Summary
- L’option IPv4 de type 130 associait à chaque datagramme un niveau de classification et, éventuellement, plusieurs autorités de protection.
- Elle n’assurait aucun chiffrement : son utilité reposait sur un domaine où hôtes, routeurs et protocoles de routage partageaient le même vocabulaire de sécurité.
Un octet qui n’était pas une simple échelle
La classification tenait dans un octet, mais ses valeurs n’étaient pas ordonnées comme des nombres ordinaires. La RFC 1108 retenait des codages espacés et déclarait erronées les valeurs réservées ou absentes de la liste. Une comparaison arithmétique ne suffisait donc pas : il fallait reconnaître la table définie par la norme.
Autour de cet octet, l’option formait un objet variable. Son type valait 130, elle ne pouvait apparaître qu’une fois et sa longueur minimale était de trois octets. Le bit de copie imposait sa reproduction dans tous les fragments. Après la classification pouvait venir une carte de bits désignant plusieurs programmes dont les règles de protection s’appliquaient; ce champ pouvait aussi être absent.

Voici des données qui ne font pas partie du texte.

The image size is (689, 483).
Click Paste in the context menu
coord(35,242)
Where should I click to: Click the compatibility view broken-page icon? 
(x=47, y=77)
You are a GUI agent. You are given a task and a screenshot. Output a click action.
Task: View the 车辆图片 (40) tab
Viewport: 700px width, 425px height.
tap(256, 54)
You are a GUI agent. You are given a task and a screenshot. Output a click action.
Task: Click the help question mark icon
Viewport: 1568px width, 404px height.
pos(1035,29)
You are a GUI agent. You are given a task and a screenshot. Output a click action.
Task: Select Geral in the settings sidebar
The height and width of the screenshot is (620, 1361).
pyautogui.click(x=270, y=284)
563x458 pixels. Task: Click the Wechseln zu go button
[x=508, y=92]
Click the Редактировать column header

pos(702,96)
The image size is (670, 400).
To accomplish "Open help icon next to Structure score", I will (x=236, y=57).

Ces autorités ne délivraient pas elles-mêmes une accréditation. Elles indiquaient les ensembles de règles concernés. La distinction est essentielle : le paquet transportait une étiquette et des références de politique, non une preuve autonome de conformité.

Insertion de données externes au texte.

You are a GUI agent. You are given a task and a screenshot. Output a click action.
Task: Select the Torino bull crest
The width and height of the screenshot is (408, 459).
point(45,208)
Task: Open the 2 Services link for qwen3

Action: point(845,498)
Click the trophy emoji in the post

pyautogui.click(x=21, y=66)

La RFC visait trois usages liés : valider l’émission, valider la remise et s’assurer que la route présentait un niveau de protection convenable pour toutes les autorités indiquées. Dès lors, le mécanisme ne pouvait rester cantonné aux extrémités. Pour choisir des chemins en fonction des étiquettes, les protocoles de routage devaient eux aussi diffuser l’information de sécurité appropriée.

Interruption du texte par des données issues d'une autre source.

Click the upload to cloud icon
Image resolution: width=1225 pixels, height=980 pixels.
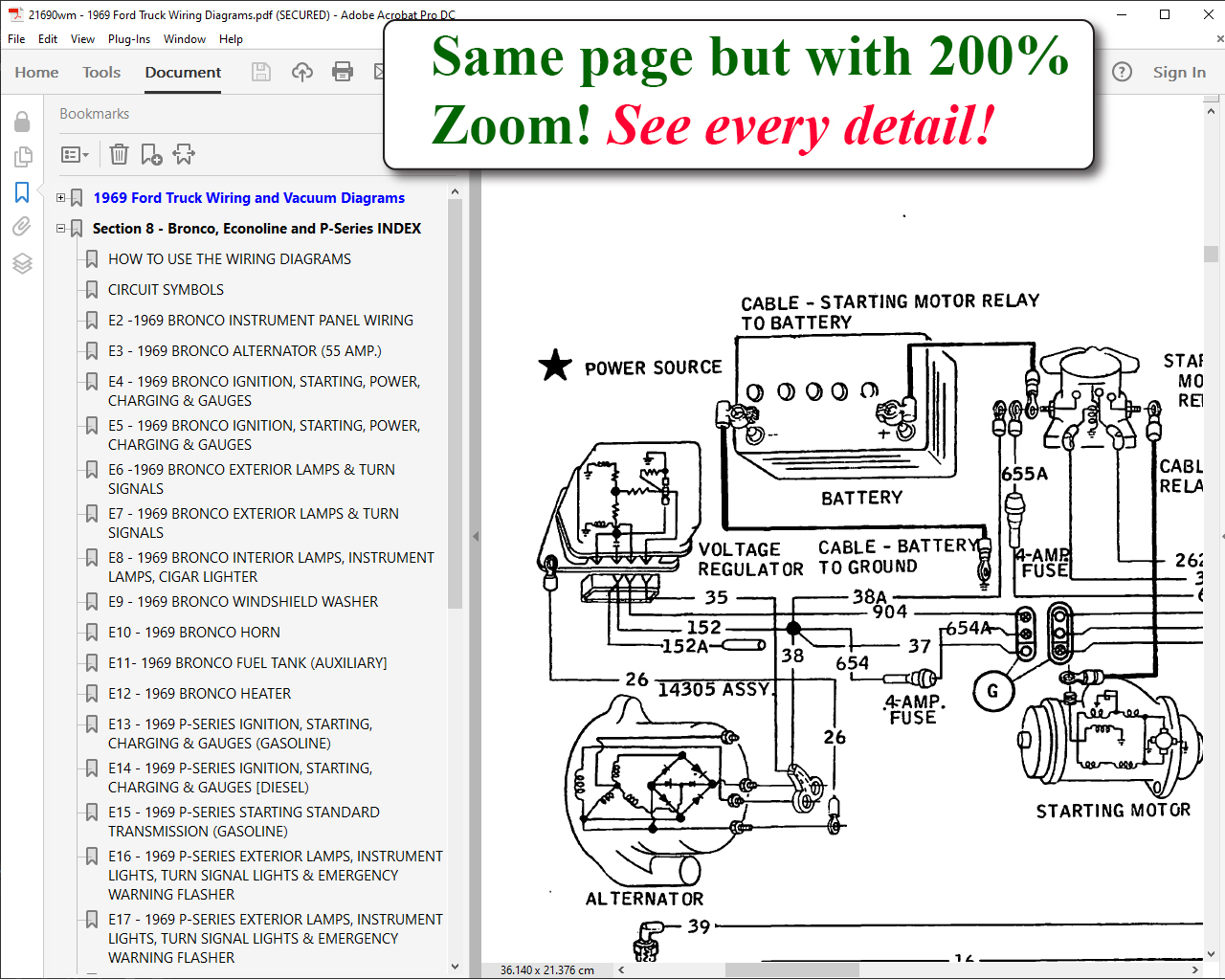302,72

Le dispositif liait donc la syntaxe du paquet à une organisation complète du réseau. Sans dictionnaire commun des classifications, sans politique locale et sans connaissance des routes protégées, les bits demeuraient ambigus. Et même dans un domaine cohérent, ils ne chiffraient pas le contenu, ne prouvaient pas l’identité de l’émetteur et ne garantissaient pas l’application uniforme des règles.
Pourquoi la règle générale ne suffit pas
La RFC 7126 a réexaminé les options IPv4 dans un contexte où elles suscitaient souvent filtrage et traitement exceptionnel. Pour le type 130, elle a toutefois relevé des usages dans certains environnements de haute sécurité ainsi que des implémentations connues à l’époque. Elle en a déduit qu’un rejet systématique à toutes les frontières pouvait casser des déploiements légitimes.
Cette prudence ne démontre aucune diffusion générale. Les sources ne donnent ni part de déploiement actuelle, ni configuration universelle des pare-feu, ni liste contemporaine des autorités. Elles établissent seulement qu’une option peu adaptée au transit ordinaire peut conserver une fonction dans un périmètre fermé où les participants ont coordonné sens et contrôle.